主だった委員会の活動についは,本稿の後半で述べるためここでは詳細は述べないが,通常の年会では設置しない本大会に特徴的な委員会として,OMOTENASHI committeeおよびPublic relationship committeeを挙げたい.OMOTENASHI committeeは,本大会のコンセプトである“Rocking Out Biophysics!”に沿って各Social eventを企画・実行した.例えば,京都のお酒を用意して大好評だったKyoto nightの成功はこの委員会の努力によるものである.Public relationship committeeは若い実行委員から構成され,本大会の情報を積極的に発信するために主にSNSを通した情報発信をしてもらった.大会前から会期中までリアルタイムに楽しい情報を発信してもらい,会を大変盛り上げもらった.また,「生物物理若手の会」による自主企画である「IUPAB2024 eve fest」(以降,イヴフェスタと呼ぶ)をサポートするための委員会も設置した.イヴフェスタも大変に盛況だったそうである.情報発信とイヴフェスタは,今後も続けると良いのではないかと考える.
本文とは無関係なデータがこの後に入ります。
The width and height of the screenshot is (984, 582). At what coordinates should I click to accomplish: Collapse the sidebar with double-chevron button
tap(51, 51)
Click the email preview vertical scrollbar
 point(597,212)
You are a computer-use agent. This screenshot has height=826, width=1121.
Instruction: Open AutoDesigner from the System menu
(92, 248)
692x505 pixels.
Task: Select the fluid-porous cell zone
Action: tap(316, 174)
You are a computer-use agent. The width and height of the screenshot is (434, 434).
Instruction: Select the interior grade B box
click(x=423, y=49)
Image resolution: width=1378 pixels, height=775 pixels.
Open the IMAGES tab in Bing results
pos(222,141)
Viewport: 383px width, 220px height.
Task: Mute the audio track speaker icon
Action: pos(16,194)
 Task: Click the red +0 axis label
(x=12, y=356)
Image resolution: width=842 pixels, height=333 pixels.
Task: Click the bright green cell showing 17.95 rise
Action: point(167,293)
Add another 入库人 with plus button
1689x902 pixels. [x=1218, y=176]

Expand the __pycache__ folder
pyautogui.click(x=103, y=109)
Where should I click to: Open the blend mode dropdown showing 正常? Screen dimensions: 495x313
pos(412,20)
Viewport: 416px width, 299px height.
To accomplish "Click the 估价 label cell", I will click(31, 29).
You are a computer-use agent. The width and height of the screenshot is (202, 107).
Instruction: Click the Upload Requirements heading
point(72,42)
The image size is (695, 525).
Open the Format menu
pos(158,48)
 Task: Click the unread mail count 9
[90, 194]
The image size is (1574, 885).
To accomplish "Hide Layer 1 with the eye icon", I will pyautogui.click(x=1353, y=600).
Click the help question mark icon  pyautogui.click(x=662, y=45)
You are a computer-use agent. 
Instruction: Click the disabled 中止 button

最後に,このような多彩な企画を実現するために必須となる財政についてコメントしたい.今回の総予算は最終的に約1.4億円となった.そのうち,寄付金や企業等による協賛金は7000万円であり,残りは主に参加費である.予算総額は当初1.1億円を予定していた.これでも通常年会よりはるかに大きな額である.そのため,協賛プログラムに関する説明会を2度にわたって実施したが,募集後の申込みは大変に低調であった.当初は大赤字を覚悟したが,実行委員メンバーおよびに本学会の有志メンバーによる働きかけのおかげで,最終的に協賛金および参加者も想定を超えることに成功した.この大きな協賛金は,本学会メンバーの努力もあるが,日頃本学会と交流のある企業・財団・諸団体による理解と協力によるものである.私たちは,学会は研究者だけの組織ではなく,企業メンバーと共に形成するエコシステムであると考えている.これも本学会の大きな財産である.この関係性も大切に維持していきたい.

まとめ

IUPAB2024の評価を私自身ではできないが,仮に本学会や生物物理学のコミュニティにとって価値のあるイベントになったとすれば,日本生物物理学のオープンな雰囲気と会員全員のご理解とご協力によるものである(図4).また,協賛などを通してサポートしてくれた各企業・財団・諸団体の応援によるものでもある.そしてもちろん,今回のプロジェクトに参加してくれた全メンバーの努力によるものである.本当は各メンバーを紹介したいが,スペースがそれを許さない.しかし,謝辞の意を含めてメンバー全員がリストされているIUPAB2024のサイトをここに示す*6

図4

Conference dinner後の集合写真.

野地博行(東京大学大学院工学系研究科)

田端和仁(東京大学大学院工学系研究科)

*1  2014年誘致活動自体は参加者に好評だったが,投票権を持つ各国代表へのロビー活動は難航した.一つの大きな要因は,ブラジル大会案をラテン系諸国が一丸となって推したのに対し,日本がアジア諸国をまとめきれなかった点にあった.その象徴が,当時のIUPAB会長であり中国生物物理学会会長のRao氏がIUPAB総会での「アメリカ軍基地がある沖縄開催は危険である」という発言である.2014年当時,今以上に日中の政治的衝突が激しかった.これは,政治と独立と考えられがちな学術のコミュニティにおいても国際政治の影響を露骨に受ける事例とも言える.なお,これを教訓に2017年誘致では会場を京都に変更し,アジア各国に対してはABA(アジア生物物理連合)および二国間交流シンポジウムを通じて京都大会誘致への支援の下地を作った.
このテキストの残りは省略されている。